Well, fokke. Schoot.
We've got a few spaces to fill on Cloudsplitter's annual yacht and ski touring adventure in the Westfjords of Iceland. We again have our favorite vessel the Arkitka chartered for March 19-24 to motor-sail out of the village of Isafjordur and over to the wild summits and fjords of the Hornstrandir Reserve for a week of adventure ski touring. The detailed logistics info can be found here, and if you'd like to join, please let us know.
Right now, 2 US cents are about equal to 2 Icelandic Krona- so here's my 2 Krona on last year's trip...
Isafordur is the largest town in the Westfjords region of Iceland. The Hornstrandir is a protected penninsula, accessible only by boat. We motor-sail up the Jokulfiroir ('Glacier Fjord'), accessing terrain from a 'basecamp' (anchorage) in each of the 5 fjords that feed into it off the penninsula.
Isafjordur had an unseasonably lean winter last year, but in late March we could still tour above town.
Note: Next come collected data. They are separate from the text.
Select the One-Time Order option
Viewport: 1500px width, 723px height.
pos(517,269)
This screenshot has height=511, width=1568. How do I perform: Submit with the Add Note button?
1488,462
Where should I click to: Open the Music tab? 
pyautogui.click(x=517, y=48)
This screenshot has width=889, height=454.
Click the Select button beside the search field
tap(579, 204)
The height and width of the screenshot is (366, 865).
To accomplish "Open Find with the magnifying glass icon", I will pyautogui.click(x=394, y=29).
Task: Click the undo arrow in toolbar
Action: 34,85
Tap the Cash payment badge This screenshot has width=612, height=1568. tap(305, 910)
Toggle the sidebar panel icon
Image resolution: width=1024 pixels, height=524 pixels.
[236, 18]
Our team members last year came from either Alaska or the Northeast- and showed up prepared for whatever 'arctic maritime' conditions we might encounter.
On the motor-sail out of Isafjordur, the snow coverage looked to be better towards the Hornstrandir penninsula.
Note the avalanche debris from a fallen cornice and windslab, observed in the far cirque during a stop at the abandoned whaling station at Hesteyri.
We use a small zodiac to ferry between the Arktika and shore.
Les and Brian got some sick footy for the boys back home.
While the Arktika motor-sails around to the next fjord, we tour up and over the broad ridges and plateaus in search of the best skiing, and rendezvous for a pick-up after our descents.
Many people go to Iceland to ski the legendary corn snow in late spring. The benefit of late March, is that you might also get to ski nice wind-blown powder.
The Arktika is a Dutch made, ocean-going sailing ketch, but it's also a cozy ski hut.
You can also get your SUP on after skiing. Just don't fall in.
This year will be Emilie's third trip to the Hornstrandir aboard the Arktika. She deserves the credit for the vision and making it happen. For someone who really doesn't like being cold, she still likes cold places...with a little help from Outdoor Research.
Personally, Iceland's Westfjord's remind me of a cross between Alaska and Quebec...maybe somewhere between the Chic-Chocs and Valdez?! The snowpack is arctic-maritime. Occasional whiteouts and flat light are part of the deal. The terrain feels bigger than it is, with rolling micro-terrain in the valleys and broad plateaus on the ridges. Iceland is 'international,' but Rekyjavik is also surprisingly accessible. Out in the Westfjords, when you crest the broad ridges and look to the north, you can feel the vastness of the ocean, and somewhere out there...Greenland.